■ **INSTRUÇÃO A**: Reproduza literalmente a parte das conclusões do recurso do arguido que começa em "2. - Desta decisão, recorreu" e vai até "AS QUEIXAS EFECTUADAS....".
■ **INSTRUÇÃO B**: Retome o texto das conclusões do recurso do arguido a partir do ponto em que ele termina.

2. - Desta decisão, recorreu o arguido, tendo apresentado motivações, das quais extraiu as seguintes “conclusões” depois de mandadas aperfeiçoar, (que se transcrevem):

( … )

1- O MM° Juiz a quo deu como não provados os factos aduzidos tis 417 in fine e 418- processos identificados e de CONHECIMENTL OFICIOSO: constata-se NULIDADE que influi na Decisão,

2- O arguido não incorreu em violação do segredo Justiça porquanto:

- NÃO DEU A CONHECER AO MUNDO AS QUEIXAS EFECTUADAS ! - - NÃO DEU ENTREVISTAS A ÓRGÃOS DE COMUNICAÇÃO SOCIAL !
- É UM ADVOGADO DESCONHECIDO E DESCONHECIDOS DO PÚBLICO SÃO AS QUEIXAS EFECTUADAS....

3- O arguido apenas deu a conhecer - segundo os factos provados - o teor das queixas ao DR, (C)- LEGITIMO DELEGADO da ORDEM dos ADVOGADOS.... OBRIGADO AO SIGILO Ill

4- A comunicação ao Sr. Dr. (C) - delegado da Ordem dos Advogados -- foi legitima e este procurou que os clientes do queixoso cumprissem a Decisão Judicial, pagando os danos fixados no P°. 104/99 do Douto 2° Juizo T. VEdras - devia à sua constituinte e filhos.

5-Tal como a comunicação efectuada pelo Ministério Público à Ordem dos Advogados - Lisboa - sobre a queixa crime instaurada pelo Dr. (M), contra o arguido foi legitima, nos termos do art.° 95 do Estatuto da Ordem dos Advogados, também a comunicação do arguido ao Dr. (C) foi legitima - art.° 81 -1-b) do mesmo E.O.A., pois "o advogado é obrigado a segredo profissional no que respeita a factos que, por virtude de cargo desempenhado na Ordem dos Advogados, qualquer colega, obrigado quanto aos mesmos factos.... lhe tenha comunicado" - art.° 81 - 1 b) do D.L. 84/84 de 16/3.

6- Quanto ao requisito in art.° 371° do C.P.: "quem ilegitimamente der conhecimento" existe normalidade no acto, pois o Dr. (C) e o arguido estavam obrigados ao segredo profissional e segredo do justiça, ambos respeitaram a sua essência, ao que acresce o facto de aquele, à data, ser Delegado da Ordem à qual o arguido pertence.

7- O arguido actuou de boa-fé, como advogado interessado em pugnar pelo interesse dos seus clientes PELO QUE DEVERIA SER ABSOLVIDO !

■ **REGISTOS DE DADOS**:
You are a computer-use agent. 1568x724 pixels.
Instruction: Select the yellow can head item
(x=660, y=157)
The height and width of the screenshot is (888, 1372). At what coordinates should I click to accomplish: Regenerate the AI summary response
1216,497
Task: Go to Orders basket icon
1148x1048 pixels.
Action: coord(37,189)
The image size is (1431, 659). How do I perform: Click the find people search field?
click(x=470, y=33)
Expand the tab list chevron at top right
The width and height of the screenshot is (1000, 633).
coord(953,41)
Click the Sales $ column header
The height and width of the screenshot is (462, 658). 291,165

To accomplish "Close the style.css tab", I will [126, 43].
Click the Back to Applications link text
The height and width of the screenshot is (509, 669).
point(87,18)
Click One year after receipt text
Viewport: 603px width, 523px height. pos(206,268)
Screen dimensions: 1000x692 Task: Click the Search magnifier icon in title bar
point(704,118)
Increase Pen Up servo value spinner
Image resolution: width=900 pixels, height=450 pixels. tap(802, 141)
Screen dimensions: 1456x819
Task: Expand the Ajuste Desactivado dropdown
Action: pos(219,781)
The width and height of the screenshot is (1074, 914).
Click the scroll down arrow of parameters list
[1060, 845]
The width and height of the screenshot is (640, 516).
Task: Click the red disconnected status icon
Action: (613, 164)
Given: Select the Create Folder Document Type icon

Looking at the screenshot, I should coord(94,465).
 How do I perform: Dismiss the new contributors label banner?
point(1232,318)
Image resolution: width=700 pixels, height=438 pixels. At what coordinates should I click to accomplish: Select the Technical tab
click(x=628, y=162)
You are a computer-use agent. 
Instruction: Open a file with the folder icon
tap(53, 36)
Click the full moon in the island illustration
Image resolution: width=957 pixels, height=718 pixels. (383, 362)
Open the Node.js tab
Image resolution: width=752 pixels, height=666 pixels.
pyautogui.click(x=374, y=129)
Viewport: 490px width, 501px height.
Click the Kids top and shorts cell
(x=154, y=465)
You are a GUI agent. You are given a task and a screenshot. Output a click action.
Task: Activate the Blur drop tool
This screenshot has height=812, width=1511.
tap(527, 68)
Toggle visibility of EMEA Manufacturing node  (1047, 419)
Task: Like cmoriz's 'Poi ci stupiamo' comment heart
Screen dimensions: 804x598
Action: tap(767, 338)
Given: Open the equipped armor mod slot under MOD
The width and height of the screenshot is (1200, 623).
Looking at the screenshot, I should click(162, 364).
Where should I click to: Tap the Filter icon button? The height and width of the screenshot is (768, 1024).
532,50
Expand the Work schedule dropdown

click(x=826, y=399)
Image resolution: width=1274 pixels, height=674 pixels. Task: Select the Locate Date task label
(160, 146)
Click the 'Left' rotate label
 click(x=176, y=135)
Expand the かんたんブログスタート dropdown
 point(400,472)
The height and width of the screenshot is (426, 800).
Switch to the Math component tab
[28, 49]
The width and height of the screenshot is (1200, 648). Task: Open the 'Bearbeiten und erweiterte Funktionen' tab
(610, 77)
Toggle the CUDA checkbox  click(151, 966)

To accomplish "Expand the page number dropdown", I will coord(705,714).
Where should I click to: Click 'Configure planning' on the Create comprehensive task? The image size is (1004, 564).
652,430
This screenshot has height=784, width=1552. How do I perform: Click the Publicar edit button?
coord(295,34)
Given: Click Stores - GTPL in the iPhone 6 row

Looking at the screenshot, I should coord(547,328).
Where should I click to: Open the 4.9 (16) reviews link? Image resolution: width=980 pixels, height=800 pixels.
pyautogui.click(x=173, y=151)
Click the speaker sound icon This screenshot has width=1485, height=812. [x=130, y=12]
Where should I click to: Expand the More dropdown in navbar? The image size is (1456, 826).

■ **RESPOSTA ESPERADA A**:
2. - Desta decisão, recorreu o arguido, tendo apresentado motivações, das quais extraiu as seguintes “conclusões” depois de mandadas aperfeiçoar, (que se transcrevem):

( … )

1- O MM° Juiz a quo deu como não provados os factos aduzidos tis 417 in fine e 418- processos identificados e de CONHECIMENTL OFICIOSO: constata-se NULIDADE que influi na Decisão,

2- O arguido não incorreu em violação do segredo Justiça porquanto:

- NÃO DEU A CONHECER AO MUNDO AS QUEIXAS EFECTUADAS ! - - NÃO DEU ENTREVISTAS A ÓRGÃOS DE COMUNICAÇÃO SOCIAL !
- É UM ADVOGADO DESCONHECIDO E DESCONHECIDOS DO PÚBLICO SÃO AS QUEIXAS EFECTUADAS....

■ **RESPOSTA ESPERADA B**:
8- O DR (C) E O ASSISTENTE NÃO INDICARAM A
DATA EM QUE AS QUEIXAS LHES FORAM COMUNICADAS- cfr. cassette
LADO A- rotações 0001 a 0781 e LADO B- 0001 a 273…pelo que inexiste prova da DATA em que as queixas foram alegadamente exibidas, se com carimbo do Ministério Público ou não, o que, índublo pro reo conduz à absolvição do arguido.

9- O art° 371 do Cód. Penal é inconstitucional: viola os arts. 13 e 32-1 da Lei Fundamental e art. 6° da Convenção Europeia dos Direitos Homem quando entendido, como ín casu, que viola o segredo de Justiça o advogado que entrega a outro advogado- legitimo representante da Ordem dos Advogados- cópia da queixa crime - com ou sem carimbo de "recebido" do Ministério Público tal como seria inconstitucional a mesma hermenêutica quando o Ministério Público envia à Ordem dos Advogados peças de processos em sigilo de Investigação subscritas por advogado, que, quiçá, tivessem incorrido em ilicito disciplinar ou Criminal.
10- Verifica-se o vicio do art. 410-2-a) do CPP.



- Art° 412- 2- a) CPP: art°s 371 Cód. Penal e 81- 1 b) do D.L. 84/84 de 16/3

- art. 412- 2- b)- CPP: no modesto entendimento do arguido o Douto Tribunal a quo interpretou o art° 371 Cód. Penal no sentida de que mera exibição de uma queixa crime efectuada por um advogado que entrega cópia a um Membro da Ordem dos Advogados constitui requisito para a subsunção a esse norma e deve ser admoestado.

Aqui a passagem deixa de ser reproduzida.